Inhibitors of Dihydrofolate reductase: a Molecular Dynamics Study

TOSSO, RODRIGO DAVID; ANDUJAR, SEBASTIAN; PORASSO, RODOLFO

San Javier - Tucumán

Congreso; XLI Reunión Anual de la Sociedad Argentina de Biofísica; 2012

ABSTRACT Dihydrofolate reductase (DHFR) is the enzyme responsible for reducing dihydrofolic acid to tetrahydrofolic acid. This enzyme is present in mammals, protozoa, bacteria and fungi, but its structure is different in different organisms, showing their different sensitivity to inhibitors, which makes it an excellent target for the development of anticancer, antibacterial and more specific and effective antiprotozoal drugs. Previous studies have established that inhibition of DHFR is a mechanism for drug action. Among the most popular clinical agents are methotrexate, pyrimethamine and trimethoprim. Methotrexate is a known inhibitor used as a selective anticancer drug and the other two are used in antibacterial therapy (in the case of trimethoprim as a broad antibacterial spectrum of action).
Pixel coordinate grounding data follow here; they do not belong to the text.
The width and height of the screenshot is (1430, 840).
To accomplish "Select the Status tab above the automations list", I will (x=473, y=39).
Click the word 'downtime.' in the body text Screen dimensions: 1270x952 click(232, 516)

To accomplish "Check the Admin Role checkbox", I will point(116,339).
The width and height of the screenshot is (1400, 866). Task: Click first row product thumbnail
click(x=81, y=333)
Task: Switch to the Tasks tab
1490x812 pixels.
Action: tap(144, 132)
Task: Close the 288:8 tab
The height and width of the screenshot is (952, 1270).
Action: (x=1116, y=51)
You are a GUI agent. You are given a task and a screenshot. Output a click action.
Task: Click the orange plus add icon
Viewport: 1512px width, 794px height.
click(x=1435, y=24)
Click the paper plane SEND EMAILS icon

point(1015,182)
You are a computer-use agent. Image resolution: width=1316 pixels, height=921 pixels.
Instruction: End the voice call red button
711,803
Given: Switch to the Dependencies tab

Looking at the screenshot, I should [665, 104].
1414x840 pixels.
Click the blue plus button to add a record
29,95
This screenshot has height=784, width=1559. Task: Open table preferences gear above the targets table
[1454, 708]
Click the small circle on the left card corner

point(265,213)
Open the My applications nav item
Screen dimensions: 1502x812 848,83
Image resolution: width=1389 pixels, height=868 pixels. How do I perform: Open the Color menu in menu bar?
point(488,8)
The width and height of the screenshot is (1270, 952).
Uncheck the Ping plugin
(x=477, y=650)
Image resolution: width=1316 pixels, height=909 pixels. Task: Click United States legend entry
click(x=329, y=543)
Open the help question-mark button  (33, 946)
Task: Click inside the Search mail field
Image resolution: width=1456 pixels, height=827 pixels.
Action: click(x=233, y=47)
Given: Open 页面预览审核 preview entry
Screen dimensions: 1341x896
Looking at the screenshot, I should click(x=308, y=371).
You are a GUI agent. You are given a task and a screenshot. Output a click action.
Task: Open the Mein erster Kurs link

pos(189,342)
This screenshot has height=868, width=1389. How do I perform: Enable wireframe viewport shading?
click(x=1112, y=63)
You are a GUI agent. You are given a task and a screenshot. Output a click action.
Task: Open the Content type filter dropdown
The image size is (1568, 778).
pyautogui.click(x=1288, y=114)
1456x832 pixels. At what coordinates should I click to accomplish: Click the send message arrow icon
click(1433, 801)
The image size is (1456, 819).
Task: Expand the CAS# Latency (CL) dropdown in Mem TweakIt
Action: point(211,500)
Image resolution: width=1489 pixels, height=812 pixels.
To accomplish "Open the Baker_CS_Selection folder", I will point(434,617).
In the present work we studied the binding of two series of inhibitors by molecular dynamics simulation, one series called RRA_XXX have a pyrimidine nucleus and the other series RRA_XXXA have a purine nucleus. To this end we used umbrella sampling to determine the potential of mean force to predict the relative free energy of binding of these inhibitors. We found that the relative free energy range is between 10 and 35 kCal/mol, these values agrees excellent with the trend of the experimental assays.